Conta a mitologia Yorubá que, da união entre Obatalá (o céu) e Oduduá (a terra), nasceu essa deusa das águas. Num equilíbrio entre o masculino e o feminino, o papel de Yemanjá no processo de criação seria de parir os orixás, por isso ela é mãe da maioria deles. Também por ser a “mãe dos peixes”, ela mora no mar e define quando há calmaria e quando as águas se agitam. Yemanjá representa as mães e é também a dona das cabeças humanas, e é por isso que a ela pedimos o sossego e a calmaria no ritual do bori.
Bem, essa é uma breve passagem que trata do lugar de Yemanjá no mito de criação segundo a minha religião, o candomblé. Essa é uma metáfora que, sob a perspectiva das religiões de matriz africana, situa o lugar dessa grande mãe na origem do mundo. Nesse mito, refletimos sobre repartição do poder, equilíbrio de forças entre homens e mulheres na sua potência criadora e sobre a força feminina, tanto no seu poder de gerar a vida humana quanto de lutar para definir seu destino.
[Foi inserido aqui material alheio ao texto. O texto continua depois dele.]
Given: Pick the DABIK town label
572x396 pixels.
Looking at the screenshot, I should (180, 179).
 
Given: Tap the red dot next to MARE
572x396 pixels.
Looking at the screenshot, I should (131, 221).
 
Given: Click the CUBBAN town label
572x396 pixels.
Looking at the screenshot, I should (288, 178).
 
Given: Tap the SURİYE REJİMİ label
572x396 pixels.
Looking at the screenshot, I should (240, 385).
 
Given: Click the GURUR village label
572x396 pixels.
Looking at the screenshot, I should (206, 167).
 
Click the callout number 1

Repito, esse é um mito, um dos vários que explicam a “criação” e servem unicamente para explicar a origem do mundo sob uma determinada perspectiva religiosa.
Mas e o criacionismo? Por que essa mitologia cristã que explica a criação do mundo tem, cada vez mais, se deslocado do lugar de metáfora para ser uma ideologia norteadora de governos conservadores, orientando políticas públicas, sobretudo na área da educação?
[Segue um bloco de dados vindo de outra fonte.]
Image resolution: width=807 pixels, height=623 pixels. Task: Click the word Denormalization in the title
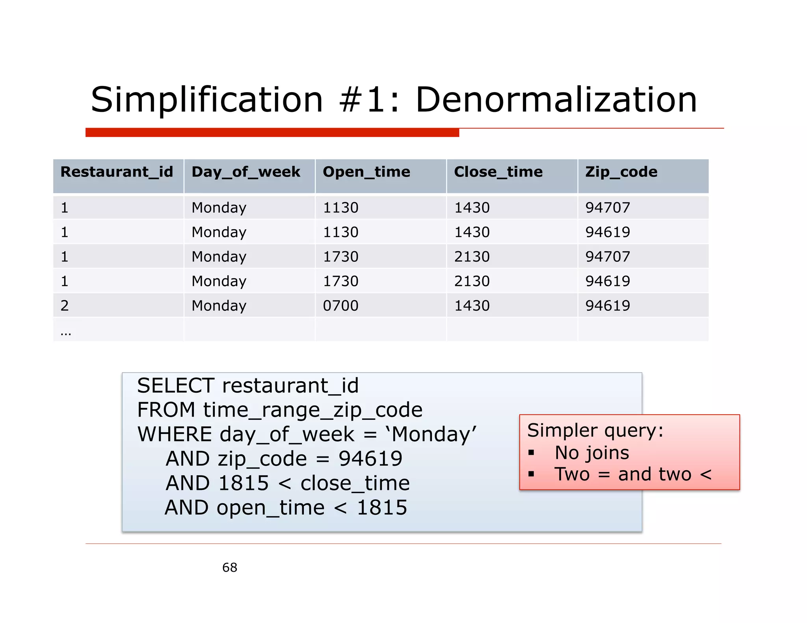pos(556,100)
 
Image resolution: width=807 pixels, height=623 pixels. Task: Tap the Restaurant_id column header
pos(117,172)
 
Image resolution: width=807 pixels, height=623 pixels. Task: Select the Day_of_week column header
pos(246,172)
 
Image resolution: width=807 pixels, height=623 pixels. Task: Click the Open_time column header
pos(366,172)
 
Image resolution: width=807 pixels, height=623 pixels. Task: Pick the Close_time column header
pos(498,172)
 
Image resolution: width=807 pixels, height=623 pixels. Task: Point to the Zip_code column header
pos(621,172)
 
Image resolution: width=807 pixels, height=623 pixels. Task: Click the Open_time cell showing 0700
pos(340,306)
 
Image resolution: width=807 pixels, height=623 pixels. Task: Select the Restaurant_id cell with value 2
pos(65,306)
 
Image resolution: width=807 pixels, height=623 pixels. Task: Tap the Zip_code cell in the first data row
pos(608,208)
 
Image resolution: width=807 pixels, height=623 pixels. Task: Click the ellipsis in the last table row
pos(66,333)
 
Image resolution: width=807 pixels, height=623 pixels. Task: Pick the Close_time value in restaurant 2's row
pos(472,306)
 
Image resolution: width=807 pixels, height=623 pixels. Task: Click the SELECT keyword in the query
pos(176,386)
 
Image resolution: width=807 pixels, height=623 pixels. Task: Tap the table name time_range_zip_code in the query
pos(313,410)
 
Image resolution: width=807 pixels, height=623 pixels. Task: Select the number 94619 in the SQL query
pos(370,459)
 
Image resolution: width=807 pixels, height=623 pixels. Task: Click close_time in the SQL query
pos(355,484)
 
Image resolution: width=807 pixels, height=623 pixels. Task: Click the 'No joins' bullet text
pos(591,453)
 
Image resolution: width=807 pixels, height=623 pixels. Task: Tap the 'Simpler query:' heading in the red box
pos(595,430)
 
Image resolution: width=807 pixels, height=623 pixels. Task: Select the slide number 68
pos(230,568)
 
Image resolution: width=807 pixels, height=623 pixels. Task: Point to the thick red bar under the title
pos(272,132)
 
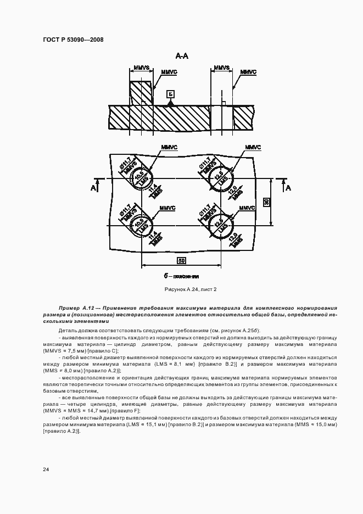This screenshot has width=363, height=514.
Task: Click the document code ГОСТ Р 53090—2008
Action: [x=72, y=40]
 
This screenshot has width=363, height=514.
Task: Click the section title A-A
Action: [x=182, y=56]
Teorias como o criacionismo desde sempre foram utilizadas para justificar projetos políticos de organização da sociedade. Nos Estados Unidos do início do século 19, por exemplo, teorias criacionistas estavam de “mãos dadas” com as teses que defendiam a escravidão e a segregação racial.
O criacionismo é basicamente a ideia, baseada na Bíblia, de que a humanidade seria fruto de uma entidade sobrenatural, não-explicada cientificamente, mas que é independente e divina. Sustenta-se na crença de que descendemos do casal original, Adão e Eva.
Essa ideia da criação estava no centro de um complexo debate entre escravistas do sul dos Estados Unidos e abolicionistas da região norte após a independência do país, que aconteceu em 1776.
Mas qual seria a grande questão desse debate? Compartilho aqui uma análise desse assunto, sobre o qual pesquisei e que será tema do meu livro que, espero, será publicado em breve.
Após a independência dos Estados Unidos, abolicionistas confrontavam escravistas com uma questão moral religiosa e outra legal/constitucional.
Como escravistas subjugavam seres humanos, tal como eles próprios, descendentes de Adão e Eva, filhos de um só Deus? A outra questão estava na declaração da independência, que afirmava que todos eram criados iguais e, portanto, eram detentores de direitos. Isso fazia da escravidão algo que contrariava os princípios fundantes da nação, segundo os abolicionistas.
Assim, na primeira metade do século 19, sobretudo entre 1830 e 1850, uma corrente de pensamento se dedicou a explicar, cientificamente, as diferenças raciais, justificando assim a escravidão, a supremacia branca e as desigualdades raciais.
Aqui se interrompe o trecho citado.